The following is a direct reflection from members of the UWC community.

"As you may have already heard on the news, the Taliban have taken control of almost the whole of Afghanistan. It reminds people of their rule twenty years ago when they used to rule brutally and massacre people, especially minorities who did not have the same belief as theirs. The Taliban are the minor extremists group of people mainly in Afghanistan and Pakistan who have a very strict interpretation of Islam. Many Afghans who lived under their rule, in the 90s, remember their public torturing and stoning people to death for minor crimes. The current situation of Afghanistan reminds people of those memories and people are afraid the history will repeat itself and that everything has gone back 20 years.

[Stored data entries]
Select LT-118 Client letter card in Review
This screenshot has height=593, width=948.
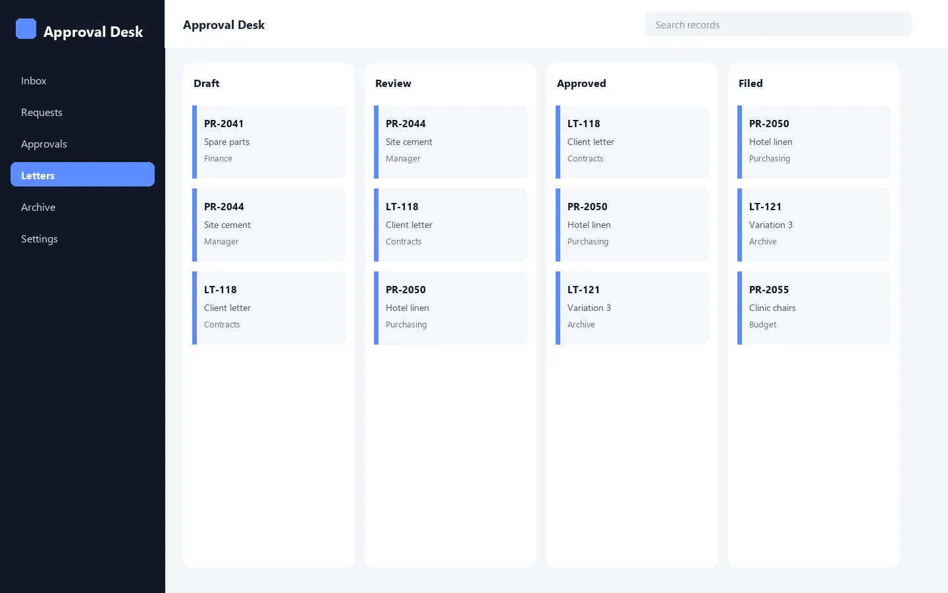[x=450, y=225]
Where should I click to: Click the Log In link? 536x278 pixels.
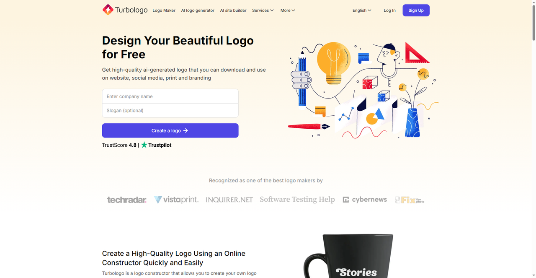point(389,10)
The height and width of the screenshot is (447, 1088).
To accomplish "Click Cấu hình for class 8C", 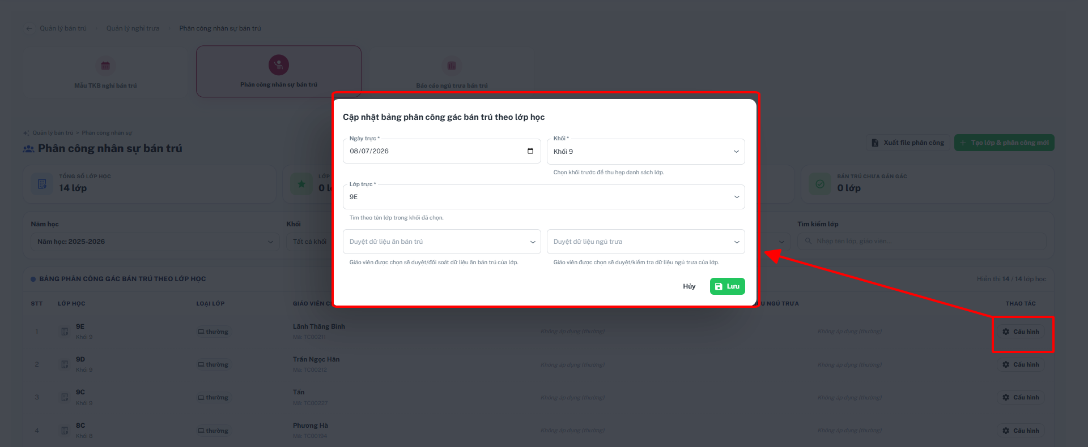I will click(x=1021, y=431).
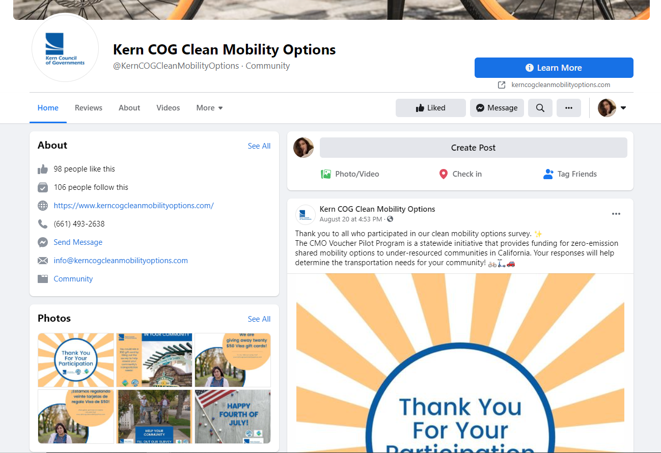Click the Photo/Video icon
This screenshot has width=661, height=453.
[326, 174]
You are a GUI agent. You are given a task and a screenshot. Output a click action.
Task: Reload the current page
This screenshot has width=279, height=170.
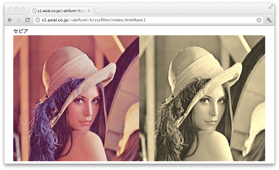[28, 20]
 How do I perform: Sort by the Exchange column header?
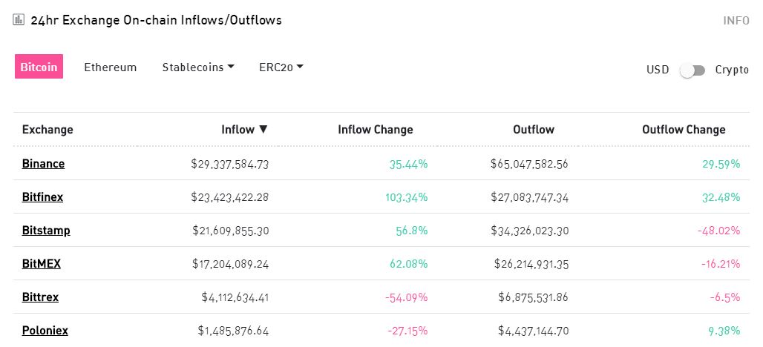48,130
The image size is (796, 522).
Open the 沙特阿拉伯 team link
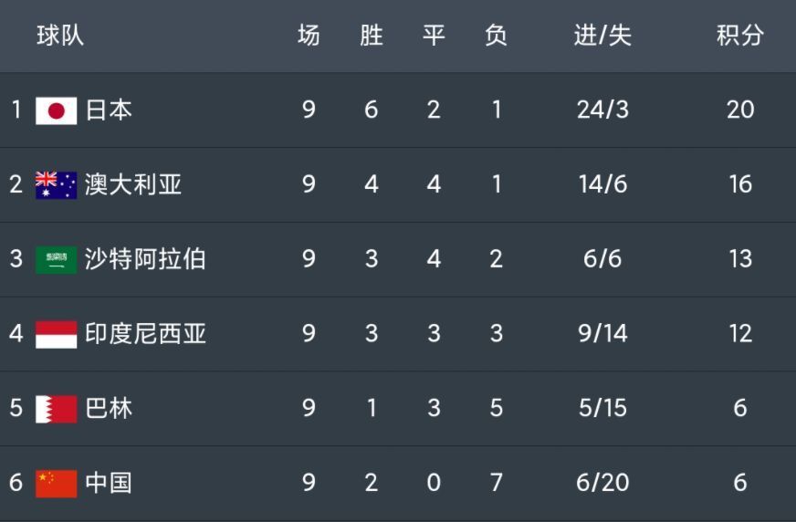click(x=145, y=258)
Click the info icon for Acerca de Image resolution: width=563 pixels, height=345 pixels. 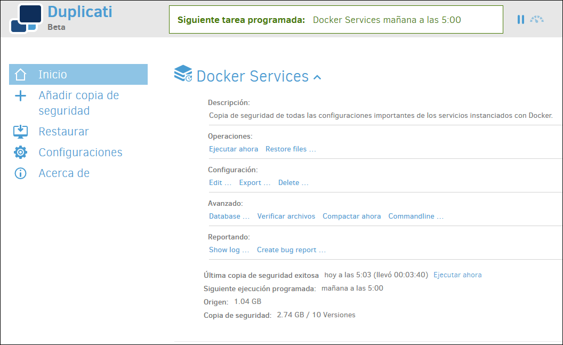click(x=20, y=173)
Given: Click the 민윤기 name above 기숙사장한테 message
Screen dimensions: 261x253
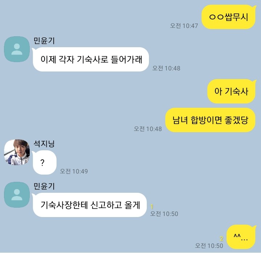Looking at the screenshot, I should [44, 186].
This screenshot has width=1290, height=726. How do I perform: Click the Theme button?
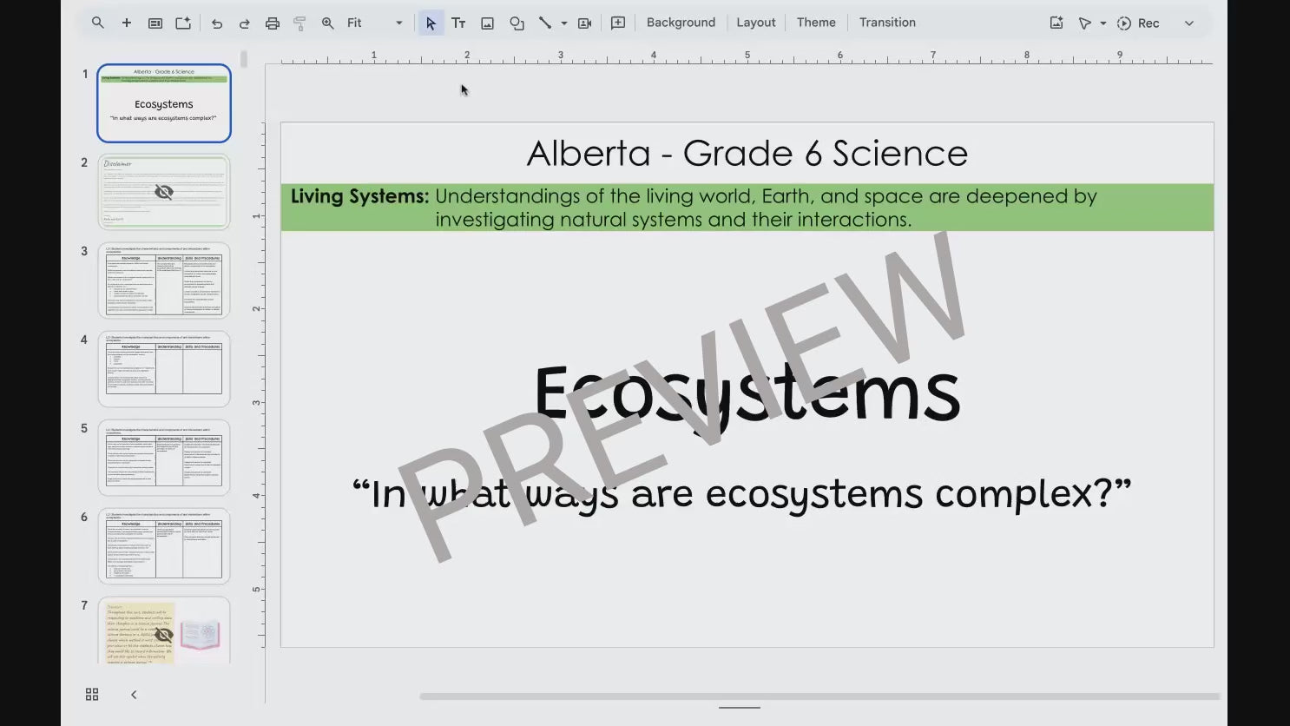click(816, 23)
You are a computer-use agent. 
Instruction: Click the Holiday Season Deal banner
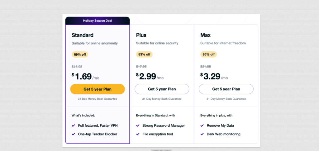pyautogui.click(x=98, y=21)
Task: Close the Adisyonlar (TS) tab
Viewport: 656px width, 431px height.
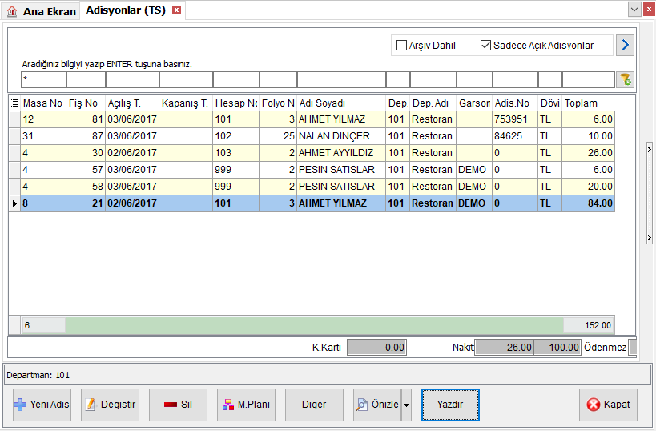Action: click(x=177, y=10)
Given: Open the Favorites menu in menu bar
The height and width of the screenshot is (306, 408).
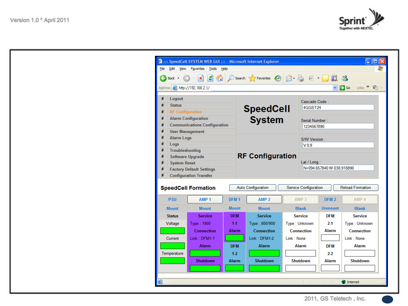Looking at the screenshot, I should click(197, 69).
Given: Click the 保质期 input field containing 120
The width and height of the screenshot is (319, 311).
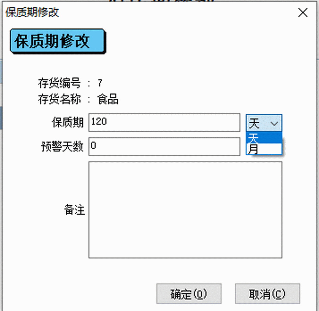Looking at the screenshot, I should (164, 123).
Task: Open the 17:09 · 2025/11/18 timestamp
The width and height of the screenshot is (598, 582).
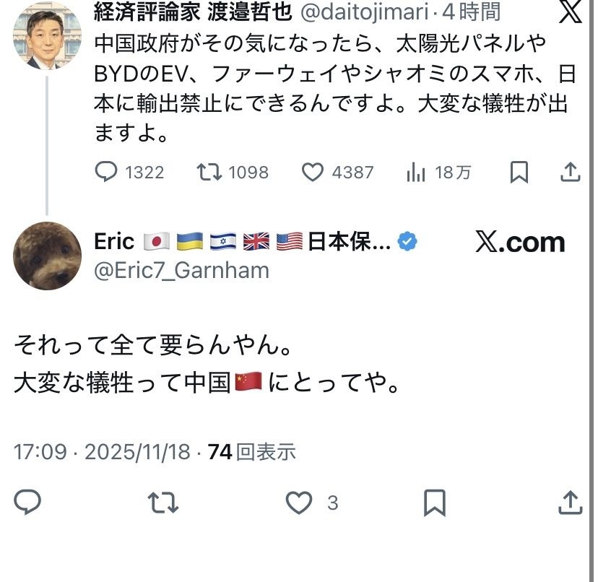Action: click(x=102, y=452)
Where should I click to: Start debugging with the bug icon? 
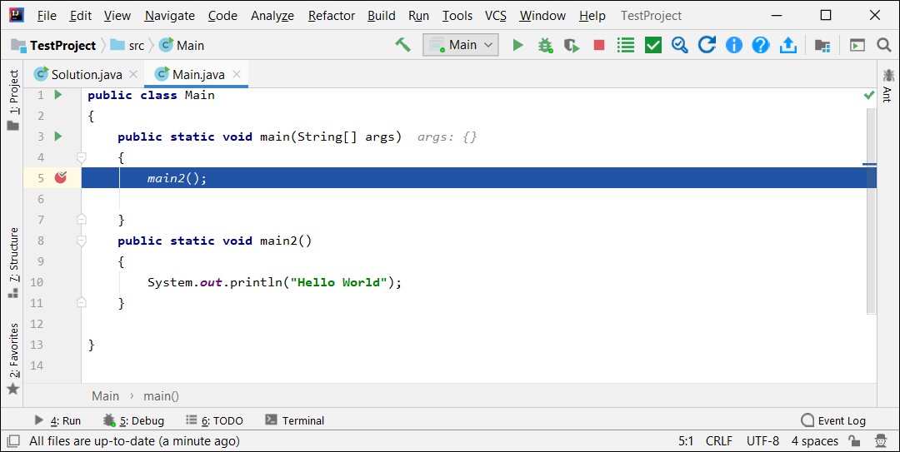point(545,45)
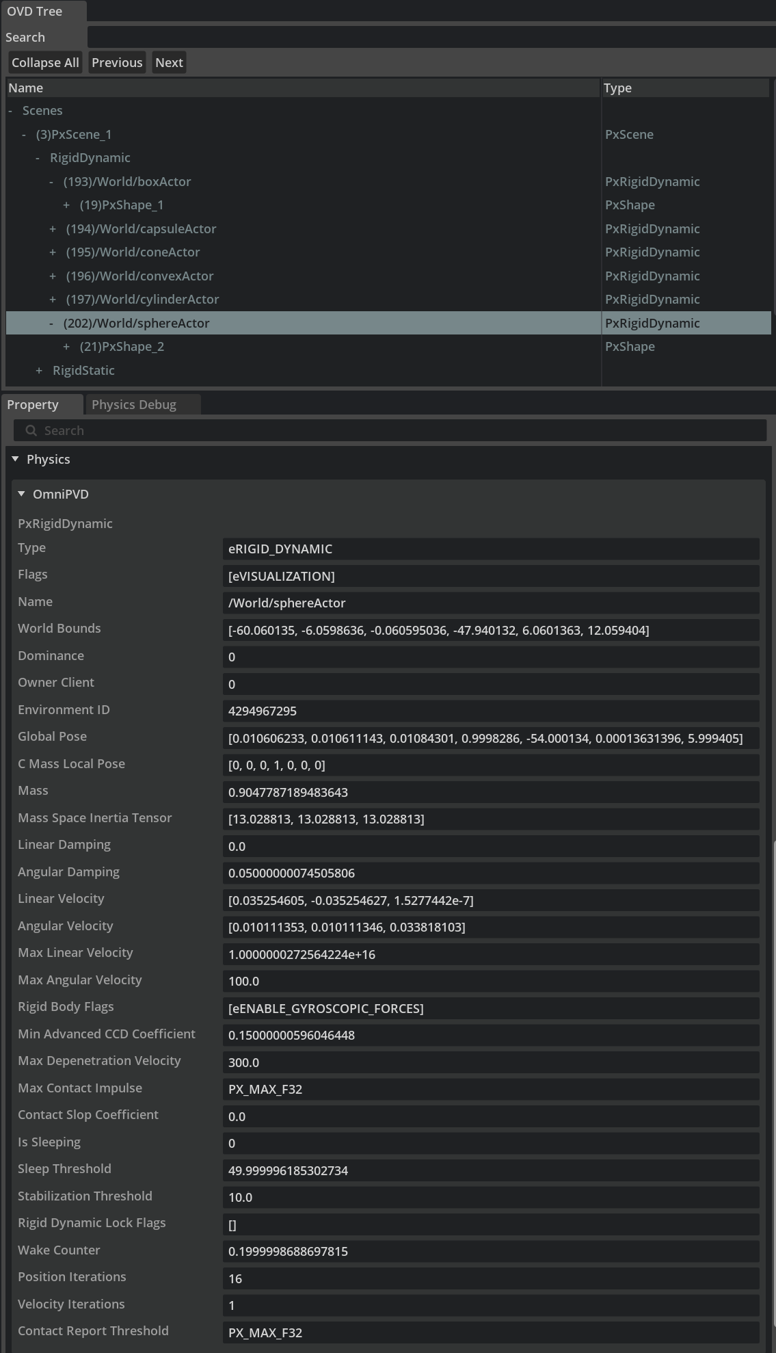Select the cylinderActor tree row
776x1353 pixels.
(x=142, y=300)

> Problem statement
Continue the reflection on the Taliban's takeover of Afghanistan, starting right after its final sentence.

> Answer
Currently, the situation varies from one family to another, depending on what kind of occupation their family members had prior to the Taliban ruling. It depends on whether they have young daughters and women in their families as well as what ethnic or religious group they belong to. People in general are living in fear. There are different categories of fear amongst people. Everyone is in fear of losing their basic human rights; the rights of education, rights of women, rights of freedom of speech and other basic human rights. However, the sudden and most dangerous of them is the fear of losing their lives for working with foreigners, working with the previous national government, journalists and human rights activists. Although there are people who have never even worked in such departments, and yet still fear for their lives. Those people either belong to minority ethnic and religious groups or LGBTI. Taliban are strictly intolerant towards other religions. Their views do not match the Islamic interpretation most other muslims know.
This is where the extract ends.